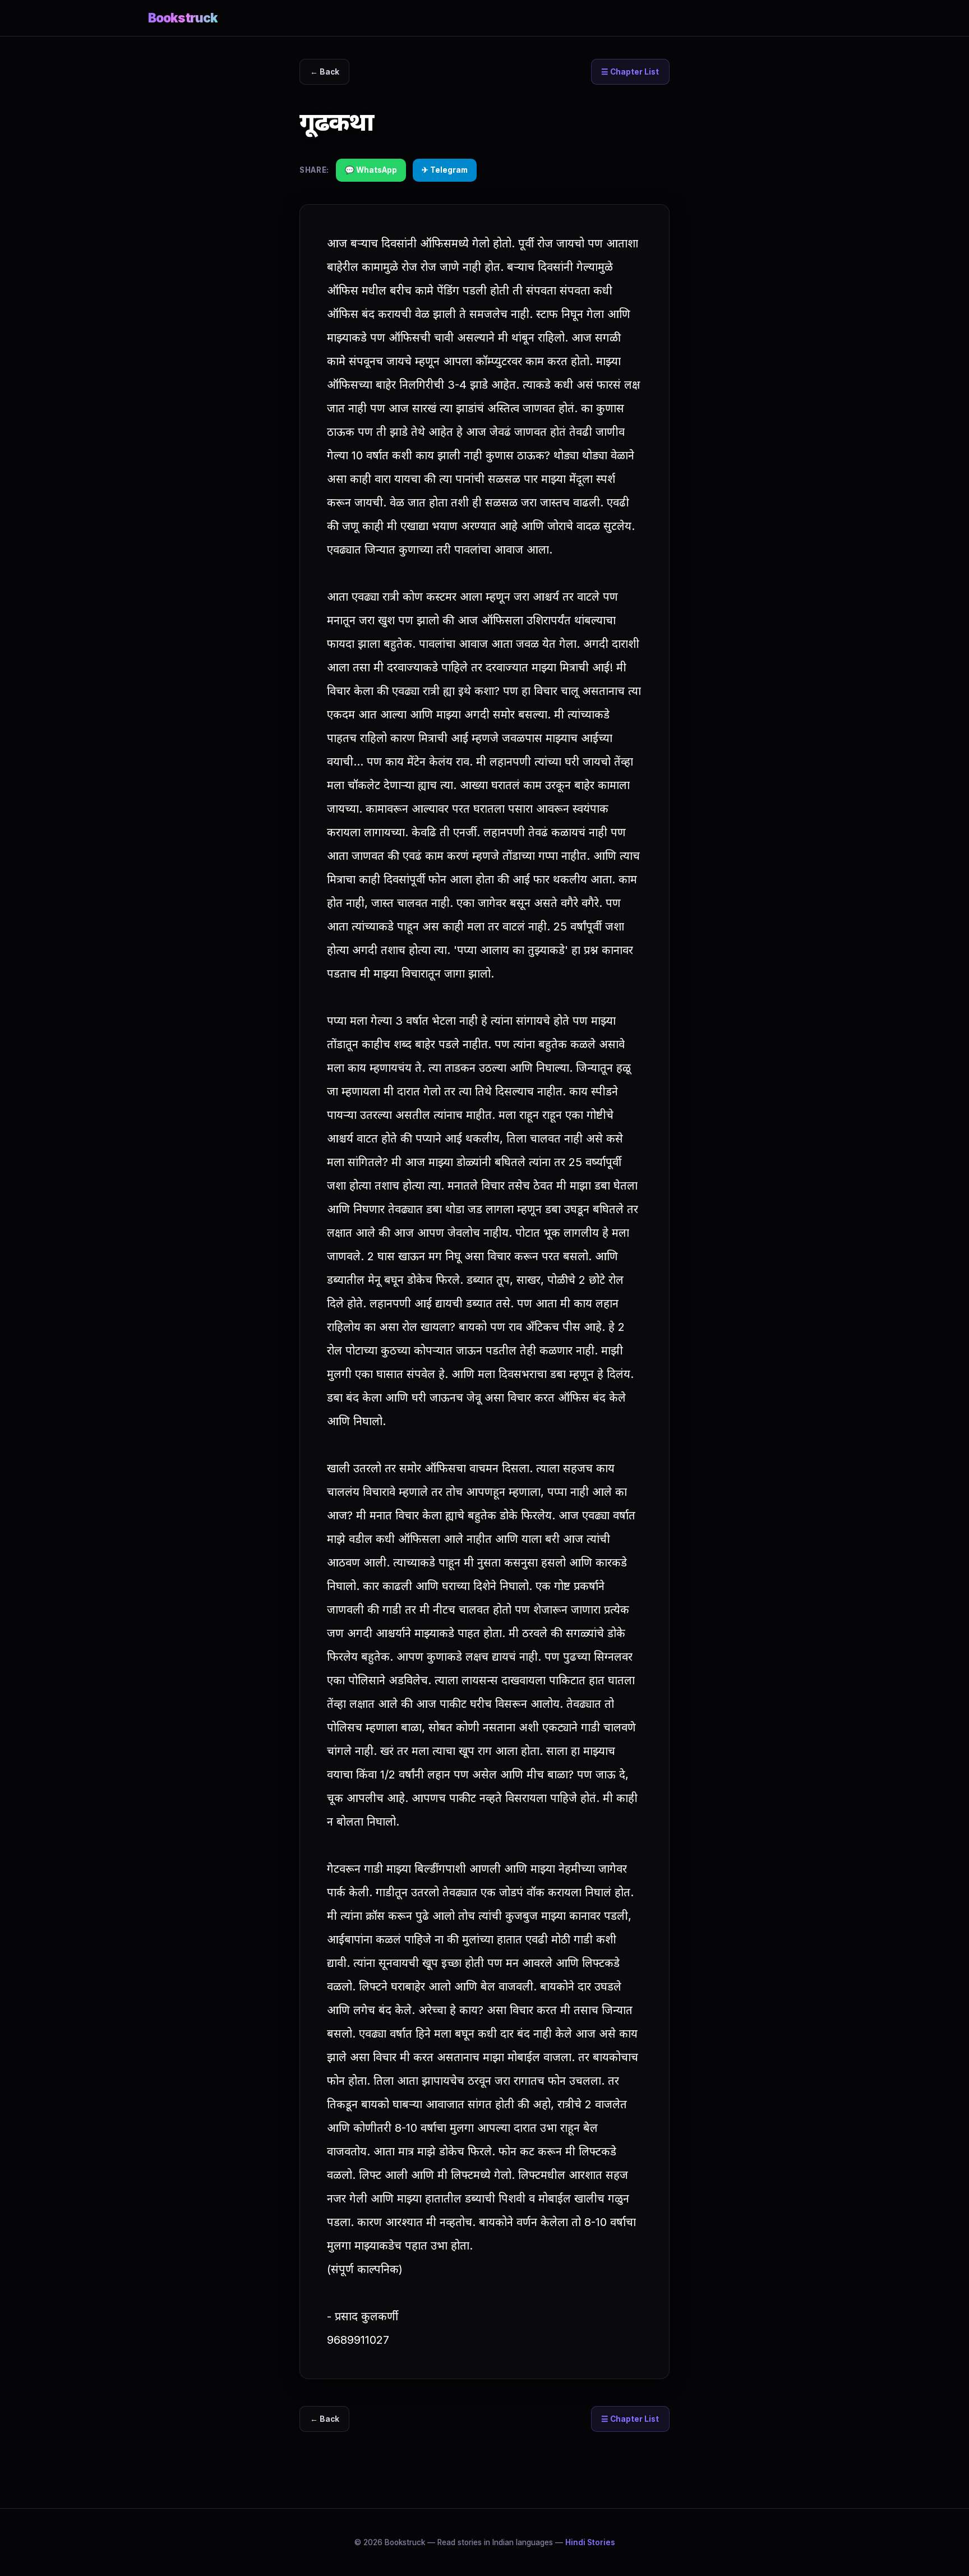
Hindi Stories (590, 2542)
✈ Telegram (445, 169)
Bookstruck (183, 17)
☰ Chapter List (630, 71)
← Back (324, 71)
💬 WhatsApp (371, 169)
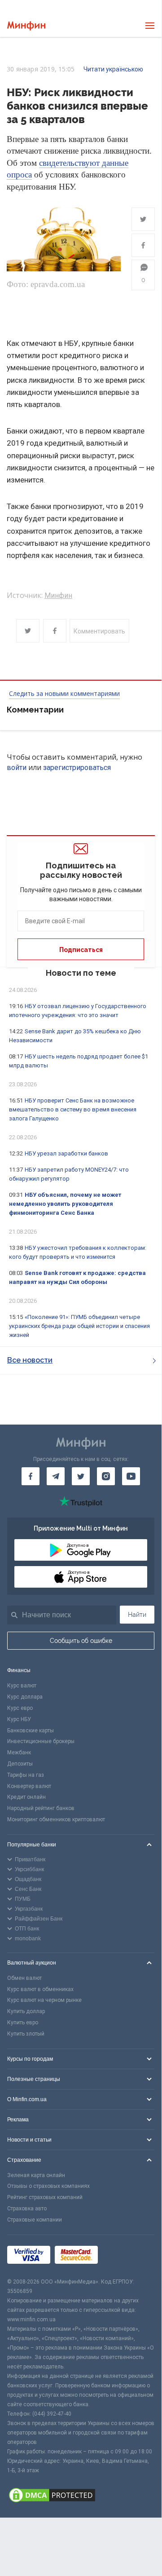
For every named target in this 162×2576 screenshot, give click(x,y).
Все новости (30, 1360)
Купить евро (22, 2022)
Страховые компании (34, 2220)
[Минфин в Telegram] (56, 1476)
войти (16, 767)
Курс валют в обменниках (40, 1989)
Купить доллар (26, 2011)
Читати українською (113, 69)
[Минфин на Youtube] (131, 1476)
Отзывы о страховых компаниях (48, 2186)
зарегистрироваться (77, 767)
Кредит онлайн (26, 1797)
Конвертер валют (29, 1786)
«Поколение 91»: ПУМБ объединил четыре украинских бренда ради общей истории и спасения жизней (79, 1326)
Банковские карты (30, 1730)
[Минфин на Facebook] (30, 1476)
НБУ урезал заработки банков (66, 1153)
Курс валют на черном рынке (44, 2000)
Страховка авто (27, 2208)
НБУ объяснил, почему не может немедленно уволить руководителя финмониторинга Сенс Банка (65, 1203)
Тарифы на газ (25, 1775)
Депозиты (20, 1764)
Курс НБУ (19, 1719)
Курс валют (21, 1685)
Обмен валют (24, 1978)
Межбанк (19, 1752)
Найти (137, 1614)
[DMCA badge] (80, 2496)
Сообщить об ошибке (81, 1640)
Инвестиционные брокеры (40, 1741)
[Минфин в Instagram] (106, 1476)
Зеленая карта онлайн (36, 2175)
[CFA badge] (122, 2256)
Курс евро (20, 1708)
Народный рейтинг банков (40, 1808)
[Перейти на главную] (26, 25)
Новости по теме (81, 973)
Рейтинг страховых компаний (45, 2197)
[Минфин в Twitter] (81, 1476)
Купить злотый (25, 2034)
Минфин (58, 595)
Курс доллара (25, 1697)
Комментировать (99, 631)
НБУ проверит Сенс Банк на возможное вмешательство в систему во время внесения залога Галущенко (72, 1109)
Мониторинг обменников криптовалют (56, 1819)
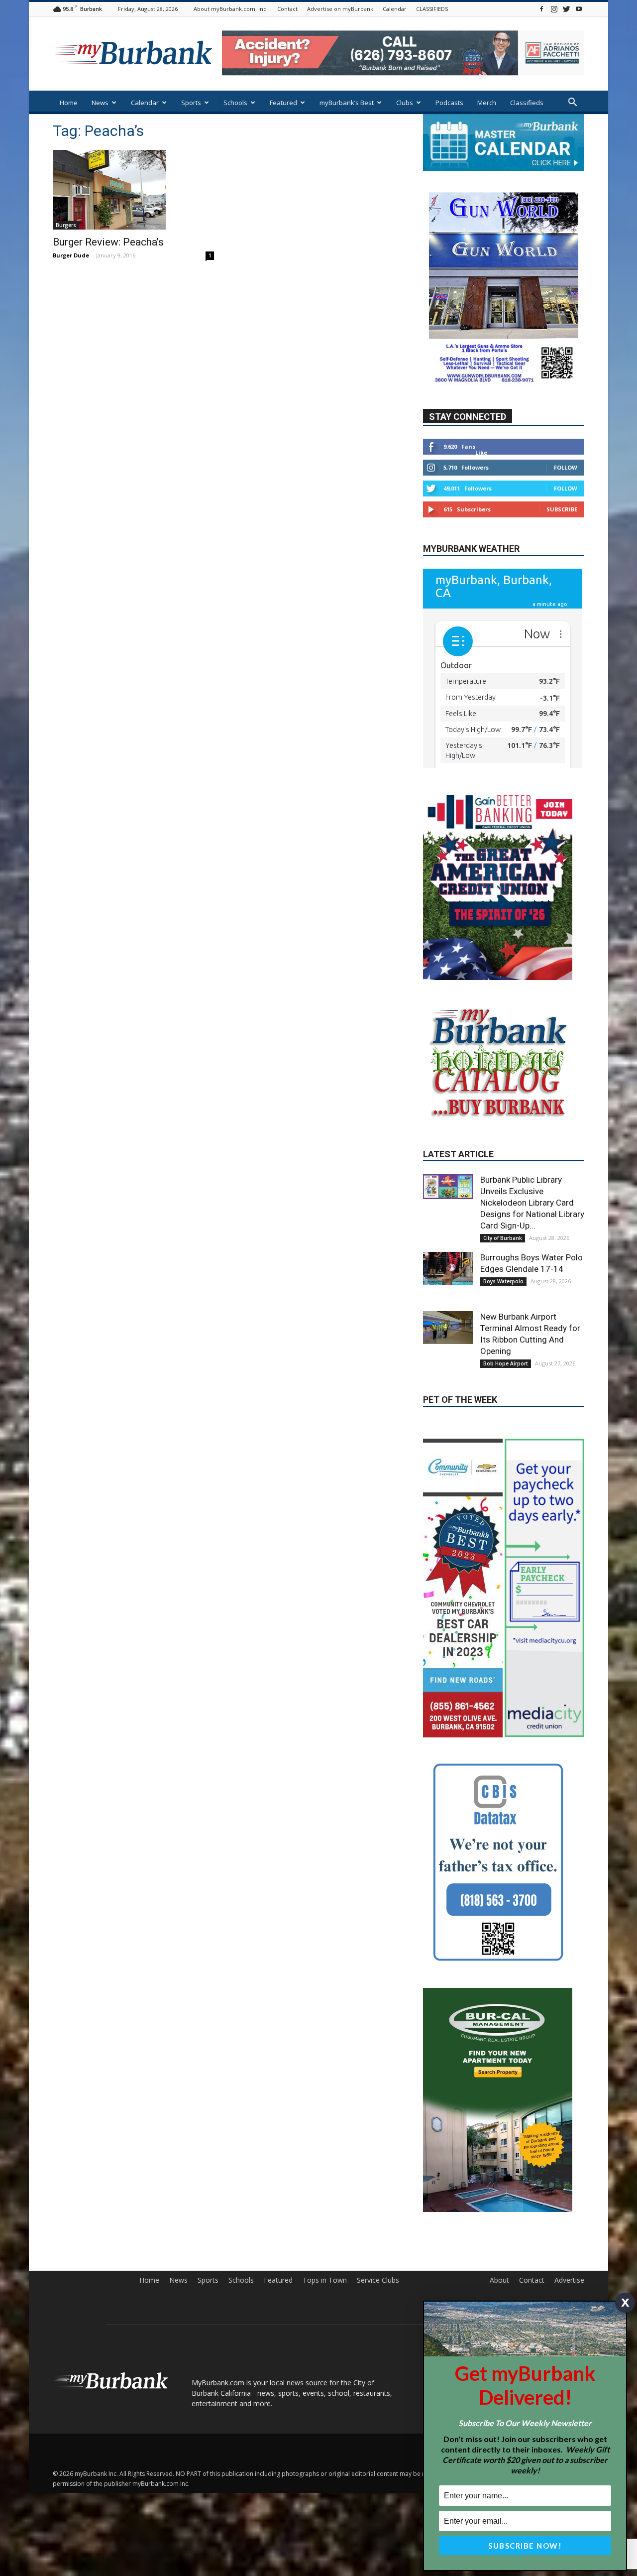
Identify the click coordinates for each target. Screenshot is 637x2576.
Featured (283, 102)
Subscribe (561, 509)
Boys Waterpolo (503, 1281)
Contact (287, 8)
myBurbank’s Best (346, 102)
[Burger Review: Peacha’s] (133, 190)
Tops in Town (325, 2280)
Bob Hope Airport (505, 1363)
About (499, 2280)
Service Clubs (378, 2280)
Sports (191, 102)
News (100, 102)
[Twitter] (566, 8)
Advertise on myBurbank (340, 8)
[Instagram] (553, 8)
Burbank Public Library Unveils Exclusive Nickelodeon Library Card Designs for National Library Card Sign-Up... (532, 1202)
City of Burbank (502, 1237)
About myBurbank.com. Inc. (231, 8)
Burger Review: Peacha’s (108, 242)
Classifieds (526, 102)
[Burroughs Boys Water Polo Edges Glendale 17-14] (448, 1268)
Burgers (66, 225)
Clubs (404, 102)
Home (69, 102)
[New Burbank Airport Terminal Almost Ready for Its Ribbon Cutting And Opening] (448, 1327)
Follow (565, 467)
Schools (235, 102)
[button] (572, 103)
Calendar (395, 8)
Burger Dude (71, 255)
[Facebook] (541, 8)
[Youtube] (578, 8)
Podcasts (449, 102)
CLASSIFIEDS (432, 8)
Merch (486, 102)
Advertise (569, 2280)
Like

Problem to work on:
What you need to copy is the run of lines from the one holding "Страховка авто (27, 2208)" through the end of the data, exactly and only, both ends included, pictures omitted.

Finished task:
Страховка авто (27, 2208)
НБУ объяснил, почему не может немедленно уволить руководителя финмониторинга Сенс Банка (65, 1203)
Тарифы на газ (25, 1775)
Депозиты (20, 1764)
Курс НБУ (19, 1719)
Курс валют (21, 1685)
Обмен валют (24, 1978)
Межбанк (19, 1752)
Найти (137, 1614)
[DMCA badge] (80, 2496)
Сообщить об ошибке (81, 1640)
Инвестиционные брокеры (40, 1741)
[Минфин в Instagram] (106, 1476)
Зеленая карта онлайн (36, 2175)
[CFA badge] (122, 2256)
Курс евро (20, 1708)
Народный рейтинг банков (40, 1808)
[Перейти на главную] (26, 25)
Новости по теме (81, 973)
Рейтинг страховых компаний (45, 2197)
[Минфин в Twitter] (81, 1476)
Купить злотый (25, 2034)
Минфин (58, 595)
Курс доллара (25, 1697)
Комментировать (99, 631)
НБУ проверит Сенс Банк на возможное вмешательство в систему во время внесения залога Галущенко (72, 1109)
Мониторинг обменников криптовалют (56, 1819)
Identify the click coordinates for each target. Screenshot is 637x2576.
Featured (283, 102)
Subscribe (561, 509)
Boys Waterpolo (503, 1281)
Contact (287, 8)
myBurbank’s Best (346, 102)
[Burger Review: Peacha’s] (133, 190)
Tops in Town (325, 2280)
Bob Hope Airport (505, 1363)
About (499, 2280)
Service Clubs (378, 2280)
Sports (191, 102)
News (100, 102)
[Twitter] (566, 8)
Advertise on myBurbank (340, 8)
[Instagram] (553, 8)
Burbank Public Library Unveils Exclusive Nickelodeon Library Card Designs for National Library Card Sign-Up... (532, 1202)
City of Burbank (502, 1237)
About myBurbank.com. Inc. (231, 8)
Burger Review: Peacha’s (108, 242)
Classifieds (526, 102)
[Burroughs Boys Water Polo Edges Glendale 17-14] (448, 1268)
Burgers (66, 225)
Clubs (404, 102)
Home (69, 102)
[New Burbank Airport Terminal Almost Ready for Its Ribbon Cutting And Opening] (448, 1327)
Follow (565, 467)
Schools (235, 102)
[button] (572, 103)
Calendar (395, 8)
Burger Dude (71, 255)
[Facebook] (541, 8)
[Youtube] (578, 8)
Podcasts (449, 102)
CLASSIFIEDS (432, 8)
Merch (486, 102)
Advertise (569, 2280)
Like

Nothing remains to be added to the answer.